The July 2012 Conference was the latest stage in a process which was kick-started by civil society about ten years ago and which has been running under UN auspices since 2006. Following a commission of governmental experts in 2008, in which Germany was represented, and an Open-ended Working Group (OEWG) comprising all UN member states in 2009, a Preparatory Committee mandated by the UN General Assembly in December 2009 had since 2010 been considering the substantive issues to be dealt with at the 2012 Conference.

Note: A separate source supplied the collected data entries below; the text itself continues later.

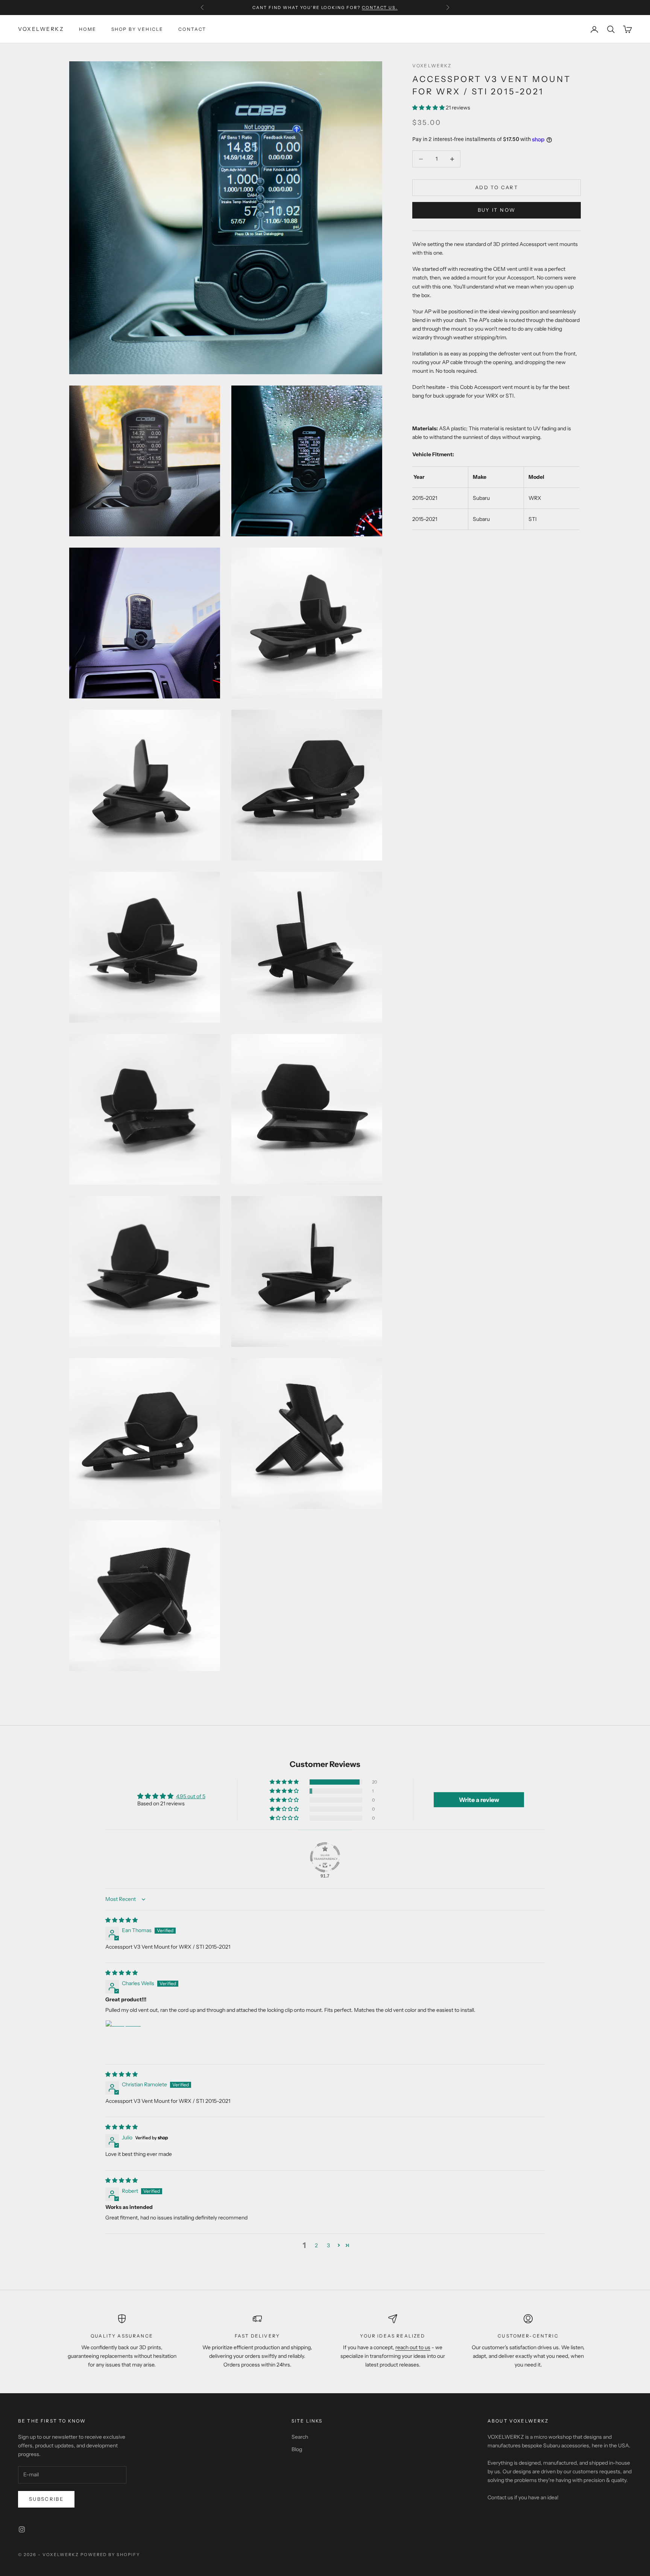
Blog (297, 2449)
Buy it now (496, 210)
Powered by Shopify (110, 2554)
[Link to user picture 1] (123, 2038)
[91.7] (325, 1857)
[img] (121, 1920)
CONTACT (192, 29)
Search (300, 2436)
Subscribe (46, 2499)
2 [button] (316, 2245)
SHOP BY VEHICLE (137, 29)
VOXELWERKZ (432, 65)
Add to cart (496, 188)
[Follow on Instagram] (22, 2529)
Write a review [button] (479, 1799)
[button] (429, 107)
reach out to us (412, 2347)
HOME (87, 29)
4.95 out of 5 (190, 1796)
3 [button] (328, 2245)
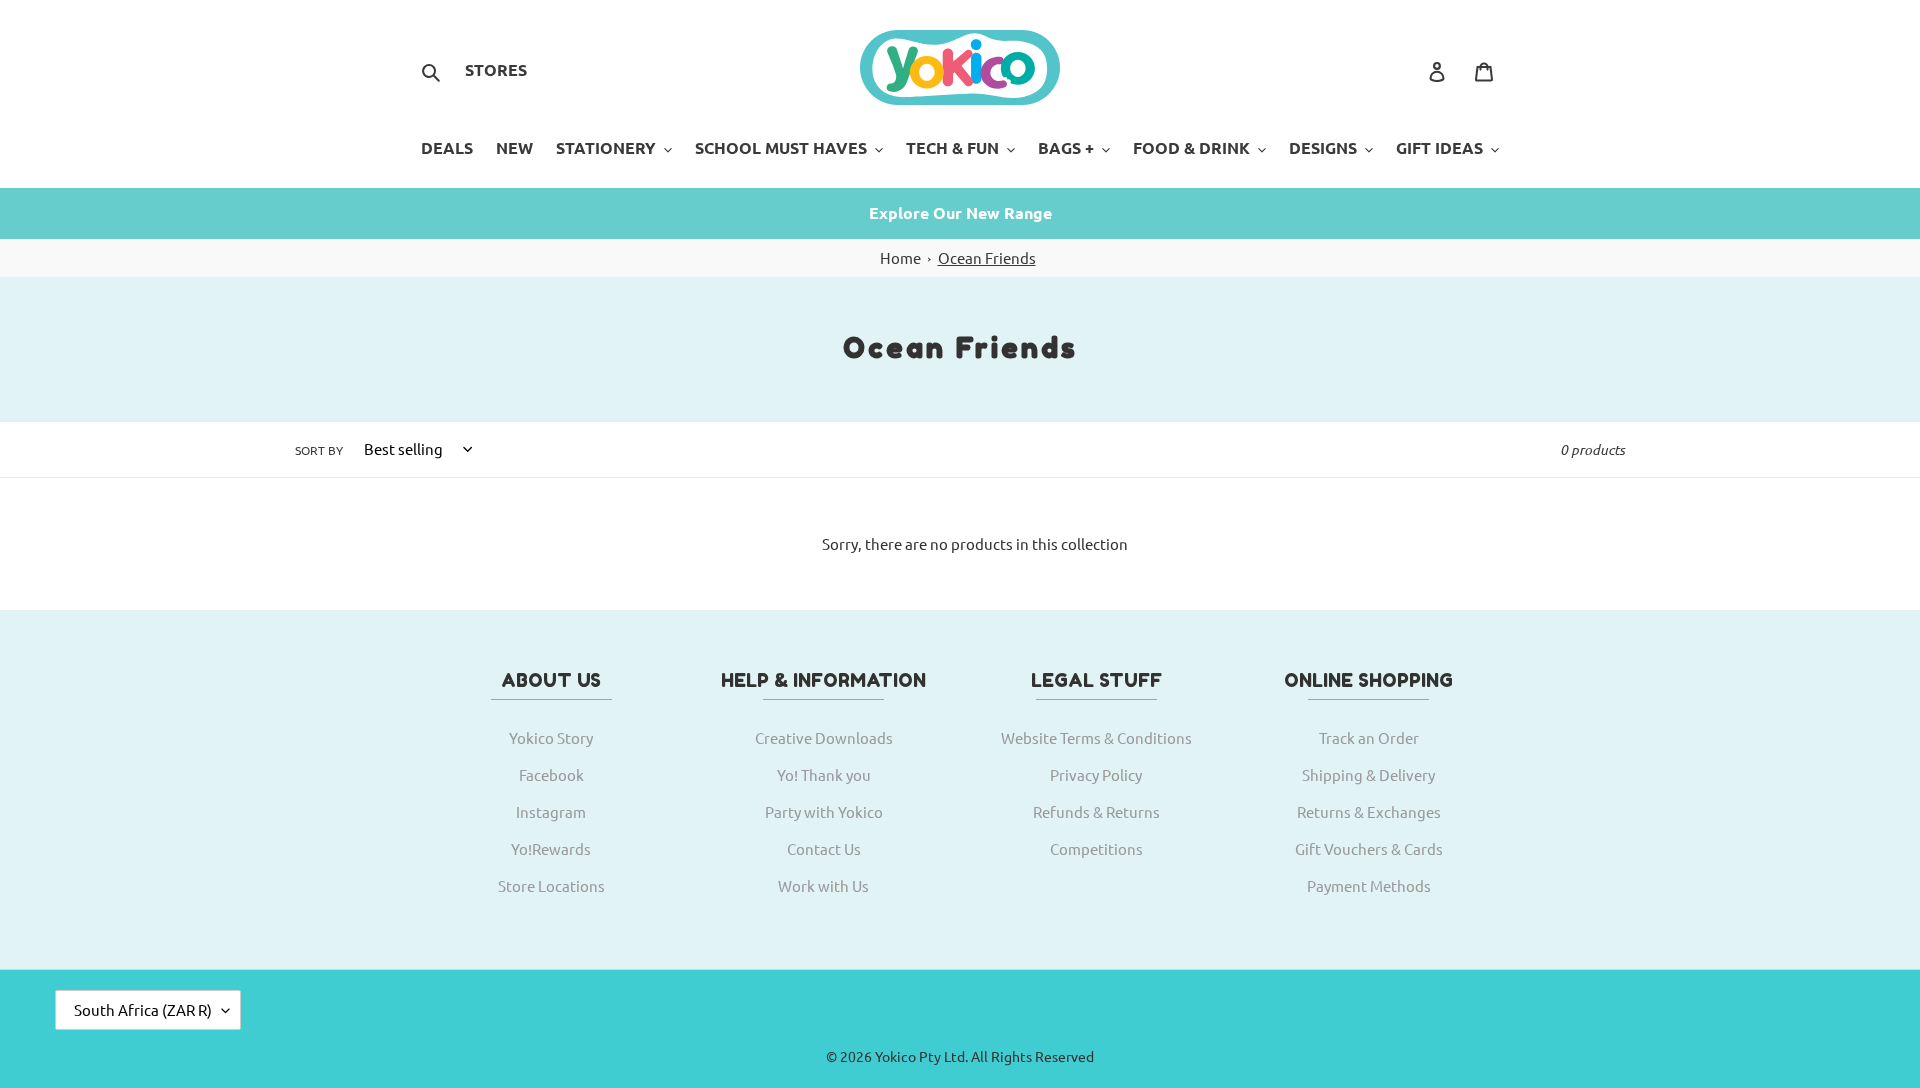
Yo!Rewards (551, 848)
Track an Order (1369, 737)
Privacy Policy (1096, 774)
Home (900, 257)
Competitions (1096, 848)
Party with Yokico (824, 811)
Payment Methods (1369, 885)
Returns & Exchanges (1369, 811)
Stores (496, 69)
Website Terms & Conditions (1096, 737)
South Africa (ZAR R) (143, 1009)
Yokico (895, 1056)
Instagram (551, 811)
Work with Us (823, 885)
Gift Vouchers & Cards (1369, 848)
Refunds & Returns (1096, 811)
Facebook (551, 774)
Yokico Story (551, 737)
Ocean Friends (987, 257)
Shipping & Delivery (1368, 774)
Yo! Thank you (824, 774)
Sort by (319, 450)
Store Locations (551, 885)
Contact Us (824, 848)
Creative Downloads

In the run-up to the ATT Conference in July 2012, the Federal Government worked intensively to promote a strong and robust ATT in seminars and workshops run by the EU and other organizations, as well as in exchanges with major partners in the ATT process and in bilateral talks. Further, in June 2012 it held a discussion event for the German public and civil society outlining the various aspects of the Treaty; at the Berlin Export Control Seminar it debated key issues regarding implementation of the future ATT with export control regime participating states.
At the start of the July Conference, Foreign Minister Guido Westerwelle and his counterparts from France, the UK and Sweden published a joint article in various international newspapers pointing to the urgent need for such a treaty. At the beginning of the UN General Assembly session in September 2012, Foreign Minister Westerwelle and those same colleagues, along with their Italian and Spanish counterparts, issued a communiqué emphatically calling for the continuation of the ATT process under UN auspices on the basis of the progress made in July.
On 24 December 2012, the UN General Assembly decided by a large majority to adopt a resolution on the continuation of the ATT process. This is fully in line with the Federal Government’s ideas, and provides for a two-week “Final UN Conference on the Arms Trade Treaty” to be held at the end of March 2013, working from the last draft treaty from the previous conference and with the same rules of procedure.
The Federal Government strongly supported the continuation of the ATT process, urging its partners to do likewise. It will continue its engagement for a strong Treaty in 2013 and beyond.
Together with its European partners, the Federal Government continues to maintain that the range of arms to be controlled should be as wide as possible, including small arms and ammunition, and that the ATT should contain a binding catalogue of clear criteria for arms exports (including the safeguarding of human rights, respect for international humanitarian law, the preservation of regional stability and consideration of the domestic situation in the recipient state) as well as an effective system of guarantees concerning end use.
Around the world the EU and its member states are among the most prominent advocates of the idea of an Arms Trade Treaty. The EU has promoted such a Treaty by organizing seminars and regular consultations in all regions of the world; it will continue to do so, with the support of its member states.
Germany will play an active part in the negotiations at the Final UN Conference on the ATT, which is to be held in New York from 18 to 28 March 2013. It will make every effort to negotiate an Arms Trade Treaty which is robust and demanding, but at the same time possible to implement.